IV

Вначале все сидели в слабо освещенной комнате Глафиры Генриховны. Она чувствовала себя лучше и обещала выйти к чаю. Но разговор вокруг кушетки не клеился. Муся с Клервиллем исчезли первые. Витя стал сразу мрачен, как туча. Скоро ушел к себе в комнату и он. Затем Сонечка объявила, что хочет еще раз просмотреть завтрашние сцены для фильмы (это значило сыграть их перед зеркалом). С Глащей остались только Никонов и Горенский. А еще через несколько минут вышел с многозначительной улыбкой Никонов, за порогом приложив палец к губам, — об увлечении князя Глашей уже говорили в кружке с изумлением, и все теперь вели себя по отношению к ним так усиленно тактично, что выходило несколько бестактно.

Муся вскоре вошла с Клервиллем в гостиную, зажгла свечи и села за рояль. Тотчас на цыпочках появилась Сонечка, на ходу поцеловала тихонько сзади в шею Мусю, которая только плечами повела, — и забралась на диван, поджав под себя ноги. За ней неслышно вошел и Витя. Он сел на пуф в темном углу гостиной и со счастливым лицом слушал Мусю. Пришел и князь. Глаша отослала его из своей комнаты, сказав, что оденется и тоже придет в гостиную.
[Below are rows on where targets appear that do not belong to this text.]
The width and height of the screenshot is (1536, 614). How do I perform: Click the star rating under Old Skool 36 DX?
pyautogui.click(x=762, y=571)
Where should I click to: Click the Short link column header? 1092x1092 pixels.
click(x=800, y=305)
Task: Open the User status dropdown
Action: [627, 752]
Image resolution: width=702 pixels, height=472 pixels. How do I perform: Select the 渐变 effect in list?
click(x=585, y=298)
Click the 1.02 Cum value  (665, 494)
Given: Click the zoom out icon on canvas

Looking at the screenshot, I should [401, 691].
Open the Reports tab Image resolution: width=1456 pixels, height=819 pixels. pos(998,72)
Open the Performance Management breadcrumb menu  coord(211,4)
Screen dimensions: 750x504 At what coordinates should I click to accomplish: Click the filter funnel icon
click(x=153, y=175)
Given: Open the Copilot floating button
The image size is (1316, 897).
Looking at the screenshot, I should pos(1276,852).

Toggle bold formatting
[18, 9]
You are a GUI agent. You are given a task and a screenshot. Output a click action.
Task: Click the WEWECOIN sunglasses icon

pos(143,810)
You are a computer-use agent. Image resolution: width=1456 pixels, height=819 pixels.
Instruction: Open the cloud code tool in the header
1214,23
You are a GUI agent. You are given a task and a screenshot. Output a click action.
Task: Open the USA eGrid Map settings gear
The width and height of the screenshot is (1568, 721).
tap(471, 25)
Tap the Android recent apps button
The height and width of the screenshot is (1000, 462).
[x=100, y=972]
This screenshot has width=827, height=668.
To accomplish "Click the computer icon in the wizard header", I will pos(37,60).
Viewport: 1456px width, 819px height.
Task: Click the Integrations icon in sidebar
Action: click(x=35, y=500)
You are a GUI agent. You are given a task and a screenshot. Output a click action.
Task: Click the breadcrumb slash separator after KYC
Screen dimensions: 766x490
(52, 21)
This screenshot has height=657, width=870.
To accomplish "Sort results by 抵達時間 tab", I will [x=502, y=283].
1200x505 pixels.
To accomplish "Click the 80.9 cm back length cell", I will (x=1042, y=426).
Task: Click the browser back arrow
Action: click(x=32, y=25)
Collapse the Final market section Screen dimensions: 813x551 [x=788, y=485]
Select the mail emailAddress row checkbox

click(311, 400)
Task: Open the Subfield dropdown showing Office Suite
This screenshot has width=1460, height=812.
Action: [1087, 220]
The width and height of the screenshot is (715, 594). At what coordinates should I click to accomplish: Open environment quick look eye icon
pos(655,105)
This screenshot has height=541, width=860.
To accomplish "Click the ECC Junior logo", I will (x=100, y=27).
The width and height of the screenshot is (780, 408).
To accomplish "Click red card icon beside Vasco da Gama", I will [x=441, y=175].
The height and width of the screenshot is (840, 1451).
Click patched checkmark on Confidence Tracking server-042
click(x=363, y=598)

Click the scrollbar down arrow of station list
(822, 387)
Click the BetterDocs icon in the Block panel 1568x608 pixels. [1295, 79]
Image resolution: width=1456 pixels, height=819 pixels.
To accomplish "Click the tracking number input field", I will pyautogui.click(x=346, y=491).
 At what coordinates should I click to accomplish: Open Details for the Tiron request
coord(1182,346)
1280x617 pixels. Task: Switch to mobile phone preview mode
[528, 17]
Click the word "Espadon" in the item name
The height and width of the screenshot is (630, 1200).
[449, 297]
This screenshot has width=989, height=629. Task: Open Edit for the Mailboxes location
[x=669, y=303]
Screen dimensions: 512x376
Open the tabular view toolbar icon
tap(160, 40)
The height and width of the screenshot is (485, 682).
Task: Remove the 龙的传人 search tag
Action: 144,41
Клервилль сидел на стуле рядом с Мусей, закрыв глаза и сияя гордой улыбкой. Он не имел слуха, плохо помнил слышанное и ничего голосом воспроизвести не мог. Мусе казалось, что ее жених вообще не музыкален. Однако он обо всем новом в музыке слышал и читал больше, чем Муся, и чрезвычайно бойко говорил об Арнольде Шенберге, несколько щеголяя тем, что отдает должное немецкой музыке, как если бы никакой войны не было. Однажды он с огорчением принес Мусе известие, что сэр Губерт Парри очень болен и, по-видимому, долго не протянет, — Муся о таком композиторе и не слыхала; она даже не знала, что в Англии существуют композиторы, и так и сказала жениху. Это немало его обидело.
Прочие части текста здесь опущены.